I wrote a function to calculate the log-likelihood of a set of observations sampled from a mixture of two normal distributions. This function is not giving me the correct answer.
I will not know which of the two distributions any given sample is from, so the function needs to sum over possibilities.
This function takes a vector of five model parameters as its first argument (μ1, σ1, μ2, σ2 and p) where μi and σi are the mean and standard deviation of the ith distribution and p is the probability a sample is from the first distribution. For the second argument, the function takes a vector of observations.
I have written the following function:
mixloglik <- function(p, v) {
sum(log(dnorm(v, p[1], p[2])*p[5] + dnorm(v,p[3],p[4]))*p[5])
}
I can create test data, for which I know the solution should be ~ -854.6359:
set.seed(42)
v<- c(rnorm(100), rnorm(200, 8, 2))
p <- c(0, 1, 6, 2, 0.5)
When I test this function on the test data I do not get the correct solution
> mixloglik(p, v)
[1] -356.7194
I know the solution should be ~ -854.6359. Where am I going wrong in my function?
The correct expression for the log-likelihood is the following.

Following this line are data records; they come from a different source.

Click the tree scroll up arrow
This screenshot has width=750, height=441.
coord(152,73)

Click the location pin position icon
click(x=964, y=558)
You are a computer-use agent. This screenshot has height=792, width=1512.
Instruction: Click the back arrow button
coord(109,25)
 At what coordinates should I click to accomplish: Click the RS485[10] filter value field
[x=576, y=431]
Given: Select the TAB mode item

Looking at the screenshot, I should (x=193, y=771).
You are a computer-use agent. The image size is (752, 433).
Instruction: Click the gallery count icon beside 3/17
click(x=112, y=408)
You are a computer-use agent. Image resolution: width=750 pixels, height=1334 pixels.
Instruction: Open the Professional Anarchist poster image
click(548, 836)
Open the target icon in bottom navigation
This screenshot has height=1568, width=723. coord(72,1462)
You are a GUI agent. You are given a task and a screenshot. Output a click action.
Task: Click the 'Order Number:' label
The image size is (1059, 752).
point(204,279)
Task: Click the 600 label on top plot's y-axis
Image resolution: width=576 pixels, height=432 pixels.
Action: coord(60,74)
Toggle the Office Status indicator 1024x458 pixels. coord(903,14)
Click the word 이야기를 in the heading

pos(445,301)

mixloglik <- function(p, v) {
sum(log(p[5]*dnorm(v, p[1], p[2]) + (1 - p[5])*dnorm(v, p[3], p[4])))
}
Now try it:
set.seed(42)
v<- c(rnorm(100), rnorm(200, 8, 2))
p <- c(0, 1, 6, 2, 0.5)
mixloglik(p, v)
#[1] -854.6359
In cases like this, the best way to solve the error is to restart by rewriting the expression on paper and recode it.